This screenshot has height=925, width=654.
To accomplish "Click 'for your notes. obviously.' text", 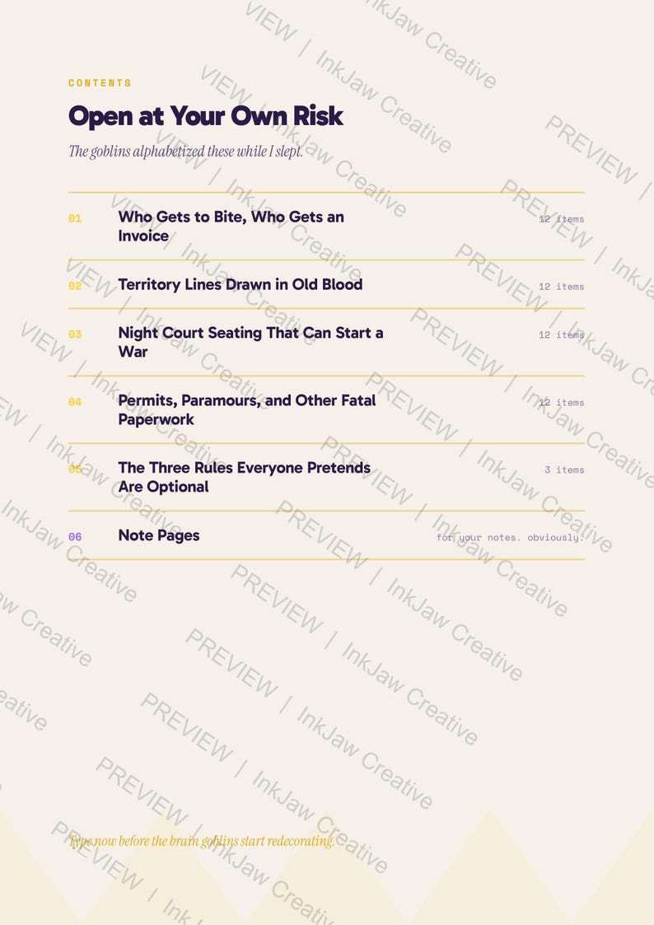I will coord(510,537).
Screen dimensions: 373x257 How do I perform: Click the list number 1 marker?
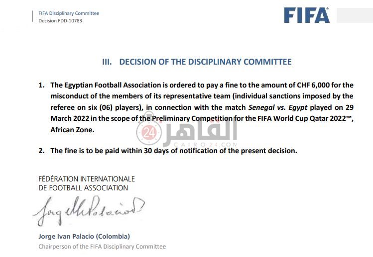42,86
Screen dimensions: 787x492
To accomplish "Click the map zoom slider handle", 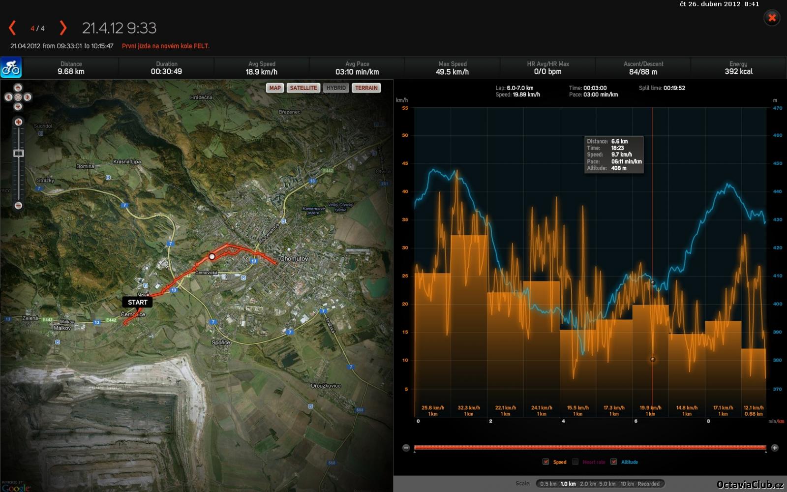I will tap(18, 154).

######

=== WRITTEN TASK ===
Find every line in the records that contains the string "dimensions", and copy each of those lines in full.

=== EXERCISE OUTPUT ===
Screen dimensions: 373x257 How do I perform: Click the list number 1 marker?
Screen dimensions: 787x492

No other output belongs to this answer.